Jan. 8 (Bloomberg) -- Recent college graduates no longer rank health coverage above all other benefits when looking for employment, according to a new survey that shows how the 2010 Affordable Care Act is changing priorities for first-time job seekers.
The BGOV Barometer shows that annual wage increases were the most sought-after benefit among new graduates on the job hunt last year. Retirement benefits and tuition reimbursement were next, pushing company-paid health coverage to fourth place from the top rank for the first time in a six-year-old survey by the National Association of Colleges and Employers.
“Health care was far and away number one every year up until this year,” said Edwin Koc, director of strategic and foundation research at the Bethlehem, Pennsylvania-based group of corporate recruiters and campus career directors that has been polling students and graduates since 2007. “It was a big surprise.”
The 2010 Affordable Care Act, which allows parents to keep adult children younger than 26 on their health plans, probably contributed to the change in priorities, Koc said. In 2011, the law helped reduce the number of uninsured Americans, the first annual decline since 2007.
About 540,000 more young people were insured in 2011, reducing the proportion of uninsured to 15.7 percent of the U.S. population from 16.3 percent the prior year, the Census Bureau reported in September. About 48.6 million people lacked medical coverage in 2011, down from 49.9 million in 2010.
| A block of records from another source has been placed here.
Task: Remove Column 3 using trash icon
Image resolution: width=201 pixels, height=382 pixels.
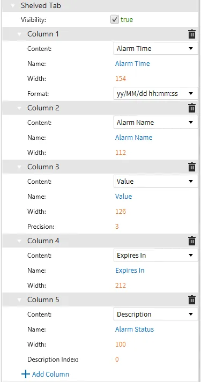Action: pyautogui.click(x=192, y=167)
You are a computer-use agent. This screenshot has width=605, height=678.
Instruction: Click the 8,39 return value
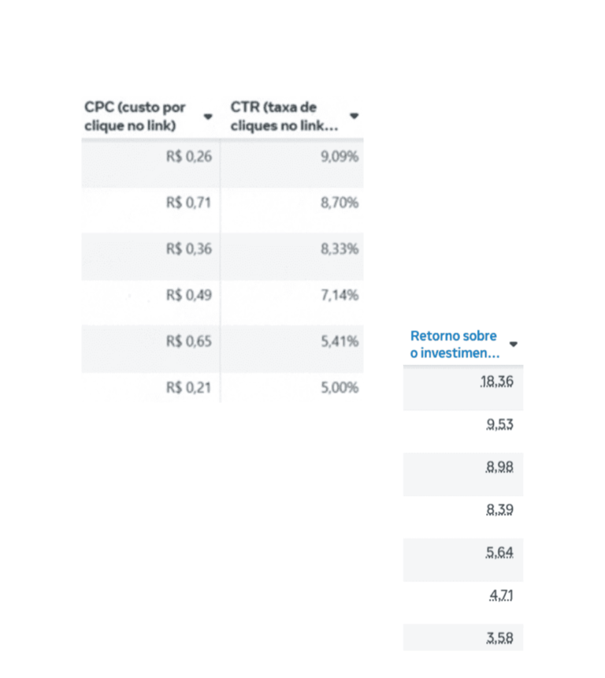[499, 510]
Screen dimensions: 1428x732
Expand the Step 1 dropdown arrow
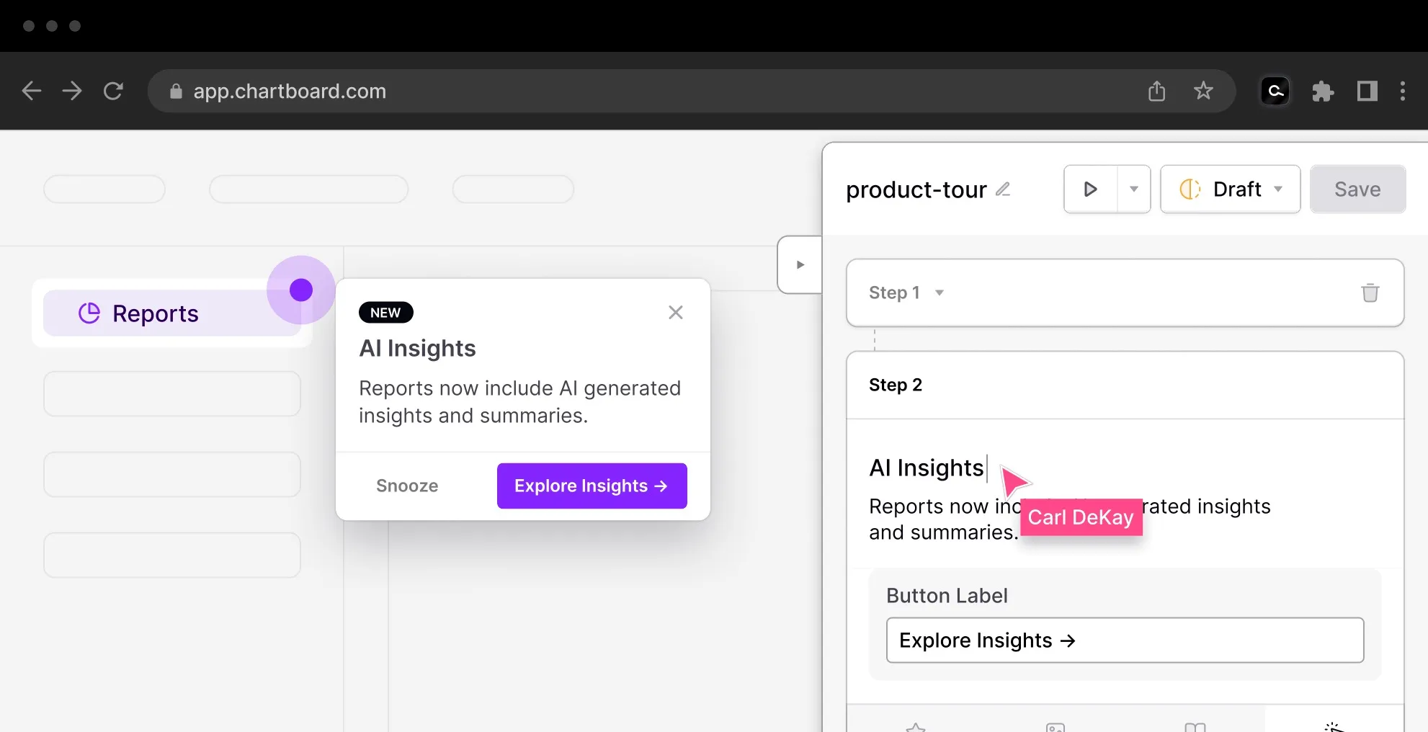pos(940,293)
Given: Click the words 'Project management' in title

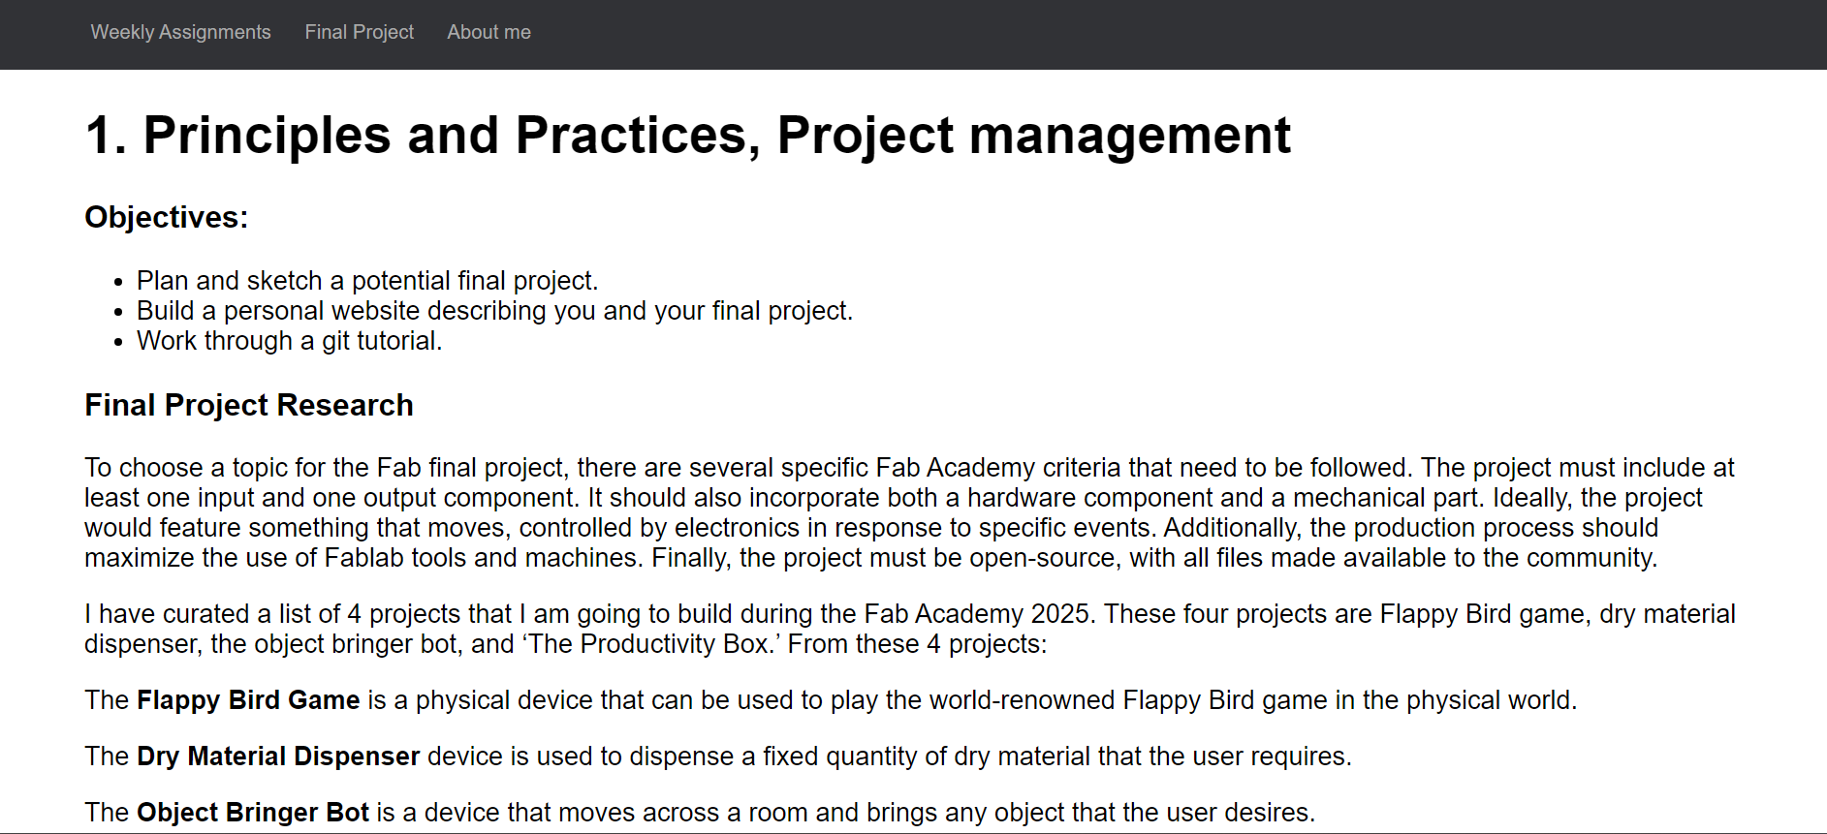Looking at the screenshot, I should coord(1033,135).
The proportion of uninsured 19- to 25-year-old U.S. residents fell to 27.7 percent, a 2.1 percentage-point decline from a year earlier, according to the Census report.
The NACE survey is distributed to students at about 2,000 colleges. Between February and April last year, the web-based, multiple-choice poll had more than 59,000 participants, including 15,715 college seniors. The data on employment benefits was based on responses from graduates who had applied for a job at the time they took the survey.
While salary has always ranked high on students’ lists of priorities, Koc detects an attitude shift that began with the class of 2011.
“They want security and they’ve always wanted security, but I don’t think that they trust that they can get security in the workforce today,” he said. “The experience with the recession has caused them to think very carefully about what a job means and where they might go and what they want to be able to do. They want to develop their careers as a much more important aspect of that first job than just getting money.”
Koc pointed to the rising importance of tuition reimbursement for job hunters. In 2010, tuition reimbursement ranked seventh on the priority list, behind dental insurance. For the past two years it’s been in third place.
With 13.7 percent of 20 to 24 year olds out of work and national unemployment at 7.8 percent, a diploma and a parent’s insurance policy aren’t enough to give young job seekers leverage to demand higher salaries, Koc said. It could mean, though, that would-be employers should pay attention to the rising importance of priorities such as training.
“I don’t think employers have invested as fully in training as they maybe should have,” Koc said. “Employers have always been worried about the lack of skills. Now it’s the students, their new employees, that are also worried about it.”